Ramon Maria Nogués, emeritus professor of Biological Anthropology, reminds us that contemporary neuropsychology conceives humans as a strict unity denying the dualistic model of mind- body. Nervous and sensorial systems, biological and emotional processes, cognitive and social factors are all intimately intertwined, and that interconnection particularly suits the brain which always reacts as one multifaceted reality joining different systems of perception and different levels of consciousness.
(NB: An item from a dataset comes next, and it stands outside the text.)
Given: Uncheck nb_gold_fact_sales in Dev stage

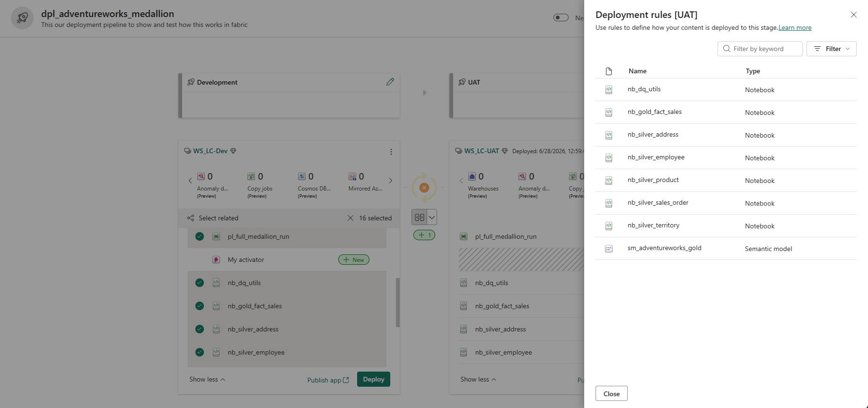Looking at the screenshot, I should (x=200, y=306).
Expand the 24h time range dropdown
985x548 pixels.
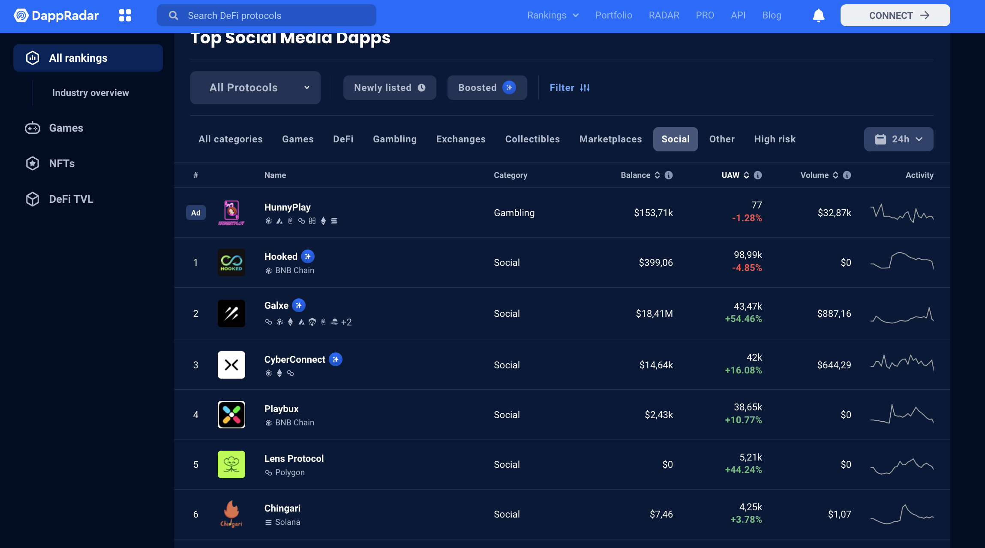tap(898, 139)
The renowned British psychiatrist Iain McGilchrist, sharing this unitarian conception of the brain, specifies its concrete dynamism in his theory of ‘The Divided Mind’. He asserts that the two halves of the brain have different perspectives of the world and prioritise different values. The right hemisphere yields a penetrating, intuitive and value-laden insight into the world; it is open to the unforeseen, it provides the “something else” that renders the world meaningful, is the primordial, “the master”. The left, based on a narrow-focus attention, restricts things to a rational certainty, deals with tasks, it renders everything explicit, is the useful part, “the emissary”. They are not different functions, both are involved in every conceivable activity of the brain, though they differ in the manner they do so, they are asymmetric.
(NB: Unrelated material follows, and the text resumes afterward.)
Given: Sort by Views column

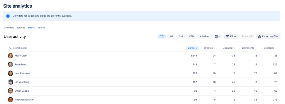Looking at the screenshot, I should coord(192,48).
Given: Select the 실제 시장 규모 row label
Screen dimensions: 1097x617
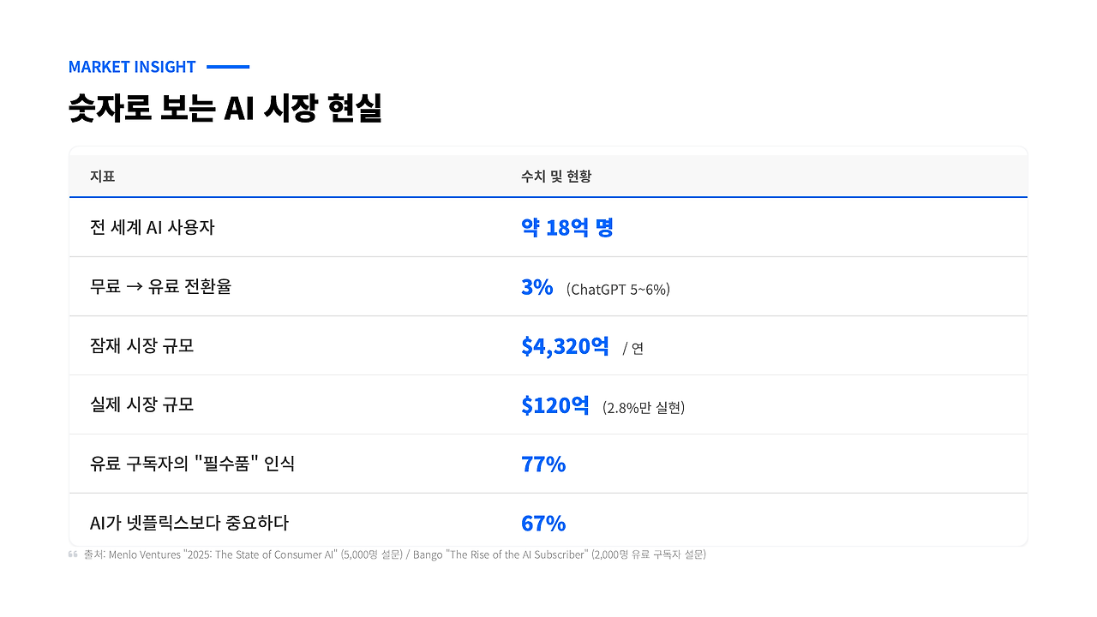Looking at the screenshot, I should click(141, 405).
McGilchrist maintains that these differences are very relevant for living fully as humans, and that both lobes always play a pivotal role in the ways of conceiving what we mean by reasoning, emotion, music, language, morality, self, etc. They ought to do so in a balanced way. This indispensable equilibrium, visible in the Renaissance, has vanished in our Western culture. Its paradoxical situation -richer but unhappier, highly interconnected but desperately lonely-, is a direct result of having boosted the left hemisphere to detriment of the right.
In addition, the high standard of life acquired by the West has fuelled the belief that the left hemisphere is the only way of understanding and dealing with the world, consequently, any attempt to seek a solution outside of it is thwarted. Western culture, entrenched in this position, moves within such a narrow interpretative space.
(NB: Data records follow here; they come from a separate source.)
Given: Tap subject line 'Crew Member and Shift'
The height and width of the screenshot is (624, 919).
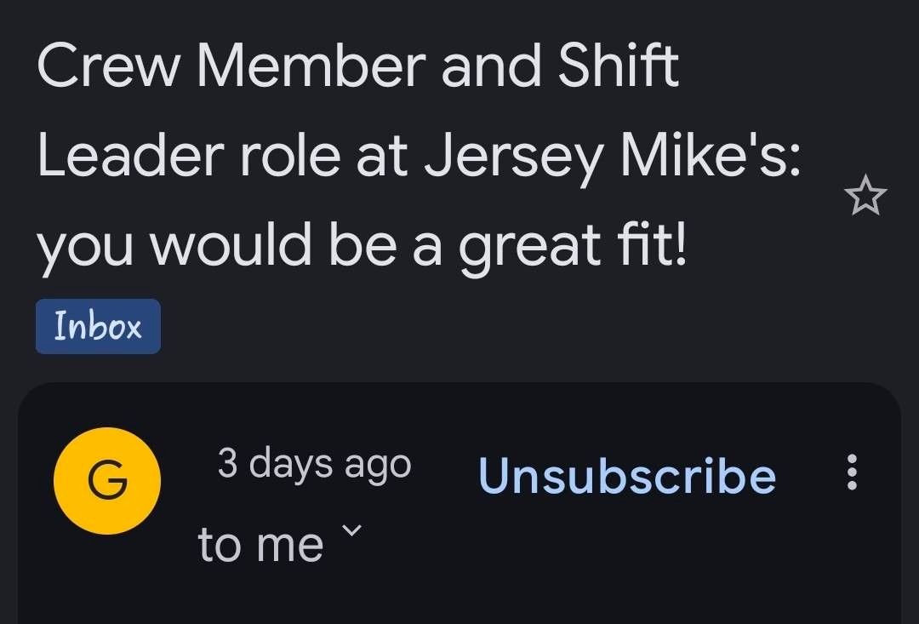Looking at the screenshot, I should coord(358,65).
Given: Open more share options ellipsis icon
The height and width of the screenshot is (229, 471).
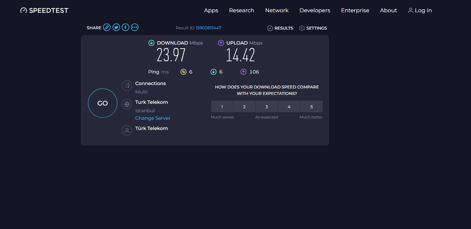Looking at the screenshot, I should [135, 28].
Coming back to Ignatius, he persevered performing ordinary deeds consistent with his ideals. Performing such a variety of humble but specifically human actions entails the joint participation of inner attitudes, feelings, a variety of mental functions and the whole body. This is precisely what Ignatius was doing until his mind opened to a new wide path so certain that he could never doubt.
However, it is not enough for something new to appear, you have to accept it. Ignatius despite the seeming irrelevance of that idea he admitted it. He could have cast it aside on the basis of its triviality or nonconformity with established thinking. The absolute certainty he felt guaranteed God’s will, and by going along with it he began a new way of approaching God. In time, after being entirely conscious of these findings he would carefully formulate them to benefit others.
To sum up, a comprehensive lifestyle, perseverance, discernment of the small internal movements and accepting them are ordinary means with creative results that boost human existence towards new horizons. Do these ignatian suggestions differ from the ones included in specialised journals? Are these steps not available to any of us?